La enfermedad de Huntington. El paciente pierde el control de los movimientos, se vuelve torpe y tiene problemas de equilibrio. Y cuando el mal avanza, ya no puede caminar, hablar o tragar. Tanto esta enfermedad como las mitocondriales son genéticas y sus efectos, irreversibles, ya que el problema está dentro del genoma de las células.

La enfermedad de Parkinson. Se debe a la pérdida de neuronas en una zona muy concreta del sistema nervioso: la sustancia nigra, responsable de controlar nuestros movimientos.
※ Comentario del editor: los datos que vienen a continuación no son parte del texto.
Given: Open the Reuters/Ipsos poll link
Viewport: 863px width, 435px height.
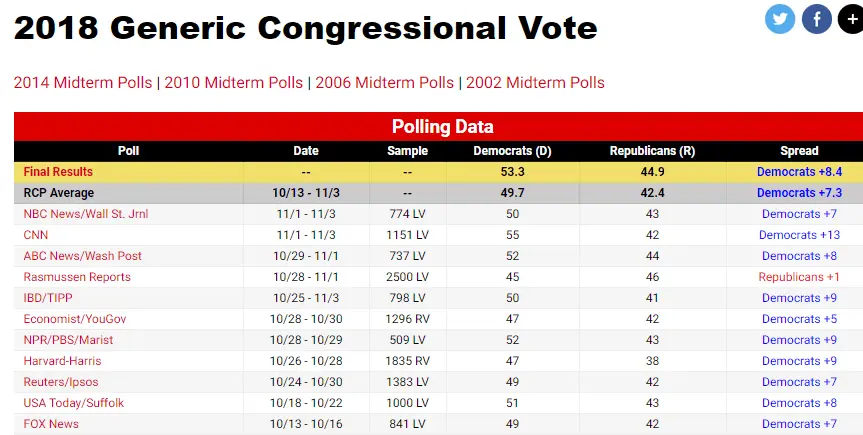Looking at the screenshot, I should pos(62,382).
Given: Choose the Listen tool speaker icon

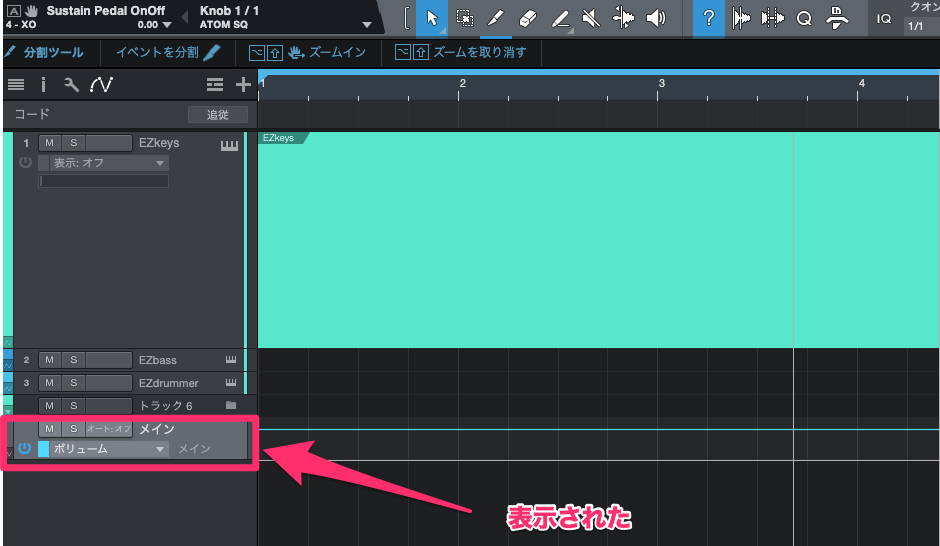Looking at the screenshot, I should 655,18.
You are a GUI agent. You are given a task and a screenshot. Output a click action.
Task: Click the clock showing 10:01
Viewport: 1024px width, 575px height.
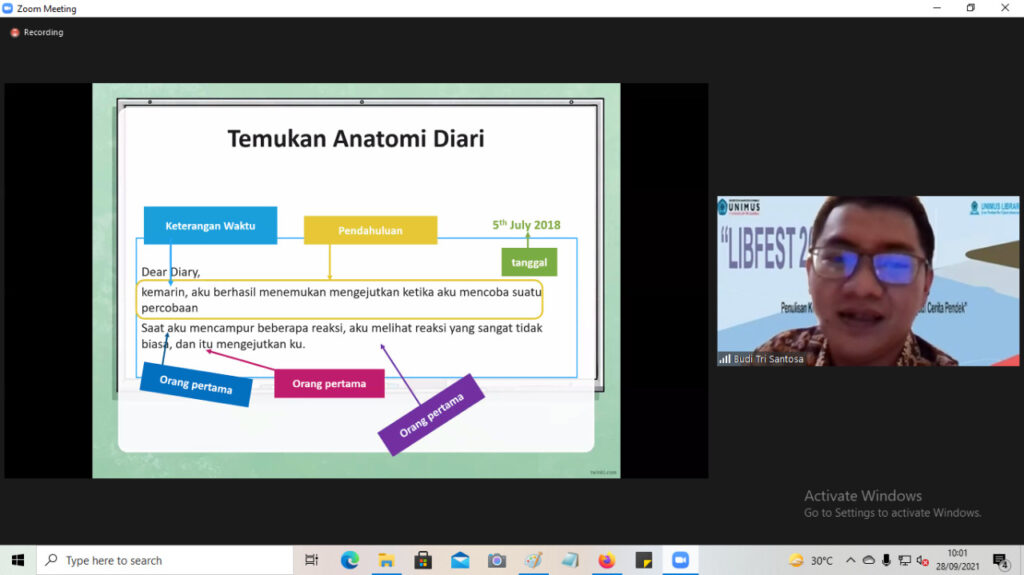957,560
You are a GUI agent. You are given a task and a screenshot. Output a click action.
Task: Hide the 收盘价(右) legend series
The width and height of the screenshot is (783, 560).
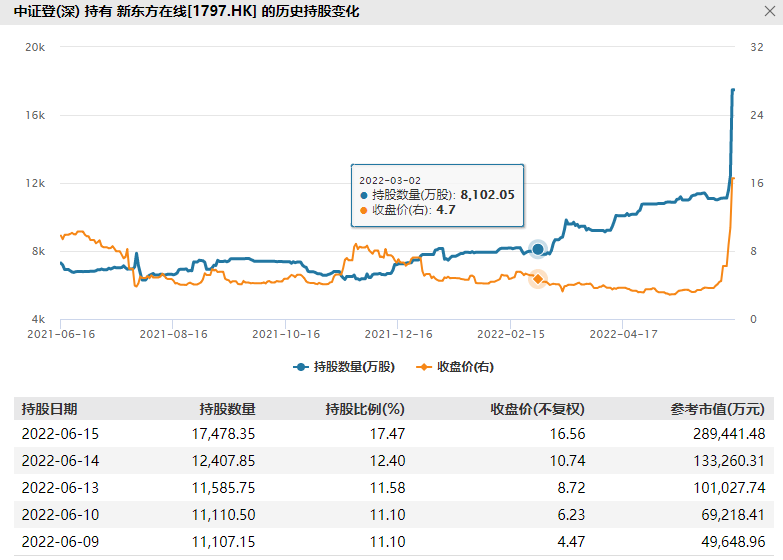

Aunque hay fármacos que ayudan a recuperar ese control y el movimiento puede regularse con estímulos eléctricos, estos remedios solo sirven para que la enfermedad siga su curso más o menos rápidamente.

Demencia senil y alzhéimer. El sistema nervioso es un complicadísimo sistema de conexiones entre neuronas, las cuales forman circuitos que ignoramos cómo funcionan. Por eso, no hay medicina que valga contra la pérdida natural de neuronas a lo largo de la vida o por culpa de dolencias como el alzhéimer, que borra la memoria de quien la sufre.

Hoy, las dolencias neurodegenerativas no pueden curarse, pero conociendo las causas y evitando los peligros podemos conseguir que el deterioro de las neuronas se produzca muy tarde y avance lentamente.

Poco a poco estamos más cerca de entender cómo se desencadenan este tipo de enfermedades y —confiemos en la ciencia— tal vez encontrar el arma definitiva para derrotarlas.